### EXERCISE
Count the lines below that contain the word "menu", and reply with only that number.

___ MATERIAL PROVIDED

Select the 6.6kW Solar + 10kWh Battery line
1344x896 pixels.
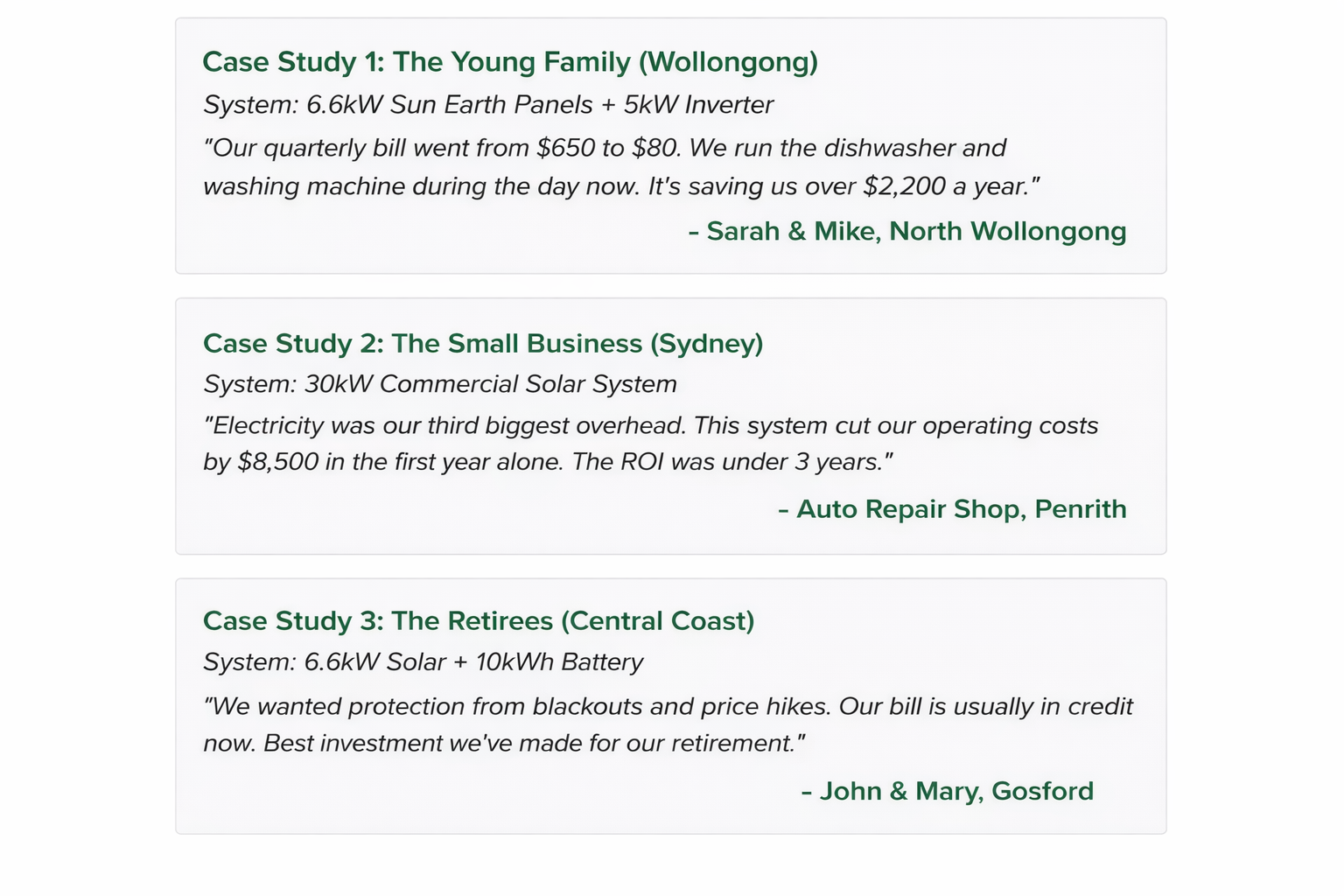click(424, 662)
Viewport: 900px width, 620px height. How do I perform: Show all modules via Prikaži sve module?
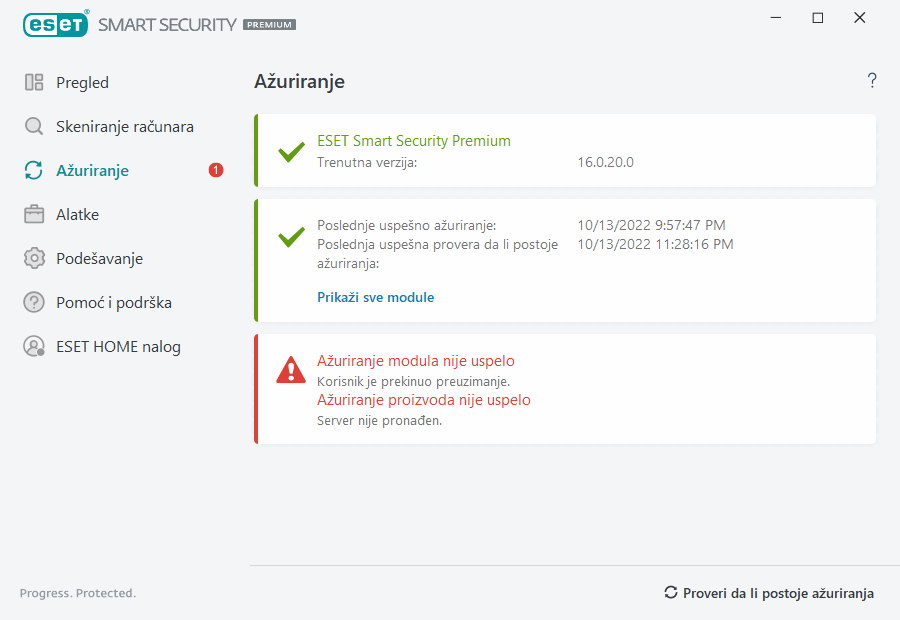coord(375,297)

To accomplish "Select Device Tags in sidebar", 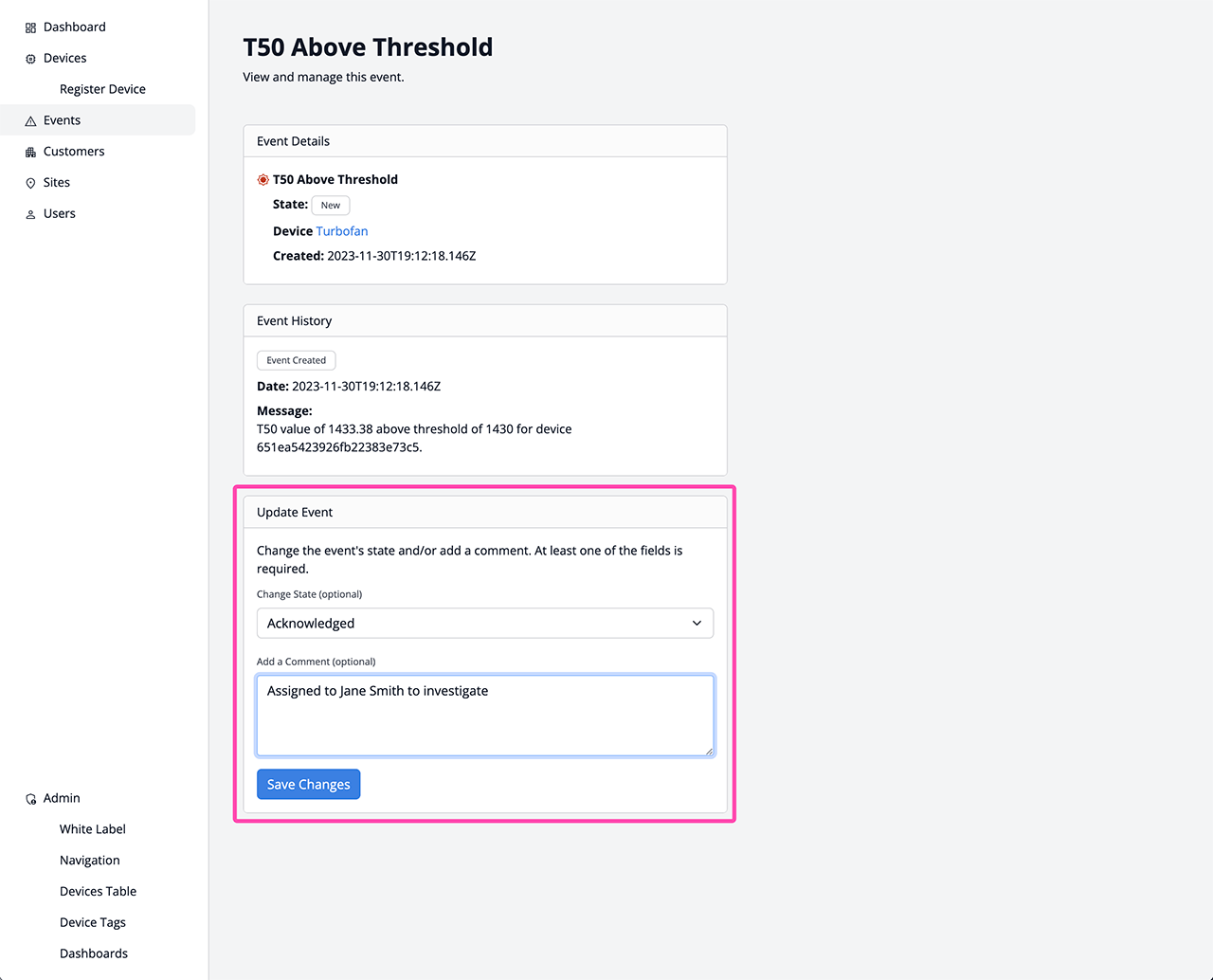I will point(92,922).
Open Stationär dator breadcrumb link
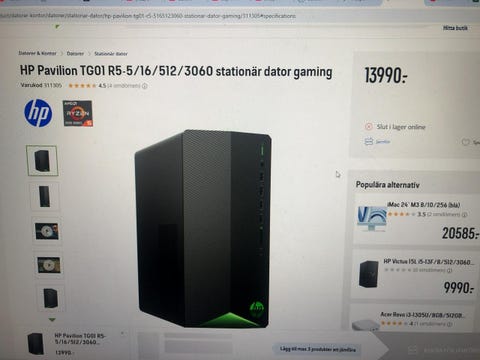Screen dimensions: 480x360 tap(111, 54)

______
___ MATERIAL PROVIDED

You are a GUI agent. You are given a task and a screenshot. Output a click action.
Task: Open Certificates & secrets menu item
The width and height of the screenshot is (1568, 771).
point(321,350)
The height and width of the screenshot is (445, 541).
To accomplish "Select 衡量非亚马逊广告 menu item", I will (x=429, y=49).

______

### TASK RESULT
2